▶ _Textauszug_
----

Das Ende der Austerität
Der beste Weg, Staatsfinanzen zu sanieren, ist, die Beschäftigung und die Einkommen zu erhöhen.
Das Hilfspaket im Umfang von 1,9 Billionen USD, das US-Präsident Joe Biden im Kampf gegen die globale Pandemie für die US-Wirtschaft und damit im Grunde genommen auch für den Rest der Welt bereitstellt, ist zugleich eine klare Absage an die Austeritätspolitik im Allgemeinen.
Die negativen Auswirkungen des harschen Sparkurses auf das Wirtschaftswachstum nach der GFC (Global Financial Crisis) von 2008-2009 im Besonderen sprechen Bände. Niemand mit wachen Sinnen bezweifelt, dass es so etwas wie «expansive Austerität» nicht gibt.
Der «American Rescue Plan» von Biden markiert definitiv einen grossen Bruch mit der Austeritäts- und Schuldenbesessenheit, die den Aufschwung nach der GFC lähmte, wie Paul Krugman neulich auf Twitter gemerkt hat.
Das ist daher eine sehr grosse Sache.
Was die Menschen jedoch erkennen sollten, ist, dass die wirtschaftspolitischen Massnahmen, die in Reaktion auf die GFC getroffen wurden, nicht die makroökonomische Orthodoxie im Sinne dessen widerspiegelten, was die ökonomischen Standardmodelle sagen.
Gerät die Wirtschaft in eine Liquiditätsfalle, verliert die konventionelle Geldpolitik an Zugkraft. Das steht in jedem Lehrbuch der Volkswirtschaft. Die private Nachfrage wird so schwach, dass die Ausgaben selbst bei Zinsen auf der Null-Grenze (zero lower bound) nicht reichen, um die Vollbeschäftigung wiederherzustellen.

----

▶ _Die Daten_

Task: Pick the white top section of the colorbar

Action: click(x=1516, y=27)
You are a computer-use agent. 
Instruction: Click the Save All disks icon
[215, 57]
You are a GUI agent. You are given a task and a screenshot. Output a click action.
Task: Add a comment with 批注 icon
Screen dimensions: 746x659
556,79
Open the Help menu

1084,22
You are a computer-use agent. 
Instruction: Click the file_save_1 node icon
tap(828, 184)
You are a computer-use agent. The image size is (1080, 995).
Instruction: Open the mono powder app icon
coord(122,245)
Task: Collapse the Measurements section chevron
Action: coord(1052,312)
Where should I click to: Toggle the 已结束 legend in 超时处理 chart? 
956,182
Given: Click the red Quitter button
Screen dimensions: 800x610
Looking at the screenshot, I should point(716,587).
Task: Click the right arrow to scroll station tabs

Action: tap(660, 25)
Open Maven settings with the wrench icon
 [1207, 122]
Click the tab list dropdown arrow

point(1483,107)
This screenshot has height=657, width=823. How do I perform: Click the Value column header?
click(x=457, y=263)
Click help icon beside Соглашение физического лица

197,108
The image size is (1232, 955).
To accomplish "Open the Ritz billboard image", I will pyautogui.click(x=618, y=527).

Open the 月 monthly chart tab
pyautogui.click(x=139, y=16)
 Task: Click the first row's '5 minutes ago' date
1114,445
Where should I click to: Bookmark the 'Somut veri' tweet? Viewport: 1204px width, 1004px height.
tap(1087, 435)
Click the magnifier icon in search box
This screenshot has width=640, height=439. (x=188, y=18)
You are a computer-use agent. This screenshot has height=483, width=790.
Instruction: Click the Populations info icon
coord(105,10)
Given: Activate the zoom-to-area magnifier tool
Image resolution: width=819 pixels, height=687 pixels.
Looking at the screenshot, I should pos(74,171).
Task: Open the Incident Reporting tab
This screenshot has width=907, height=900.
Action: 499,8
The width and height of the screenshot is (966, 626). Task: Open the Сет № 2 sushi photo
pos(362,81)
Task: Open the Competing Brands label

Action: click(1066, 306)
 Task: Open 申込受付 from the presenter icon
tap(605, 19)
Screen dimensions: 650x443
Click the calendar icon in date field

----

▶ _Material erkunden_
(a) Wie groß ist laut dem Text über das Ende der Austerität das Hilfspaket von Joe Biden?
(b) Schreib aus dem Text über das Ende der Austerität den Teil ab, der mit den Worten „Das Ende der“ anfängt und mit „Austeritätspolitik im Allgemeinen.“ aufhört.

▶ _Ergebnisse_
(a) 1,9 Billionen USD.

(b)
Das Ende der Austerität
Der beste Weg, Staatsfinanzen zu sanieren, ist, die Beschäftigung und die Einkommen zu erhöhen.
Das Hilfspaket im Umfang von 1,9 Billionen USD, das US-Präsident Joe Biden im Kampf gegen die globale Pandemie für die US-Wirtschaft und damit im Grunde genommen auch für den Rest der Welt bereitstellt, ist zugleich eine klare Absage an die Austeritätspolitik im Allgemeinen.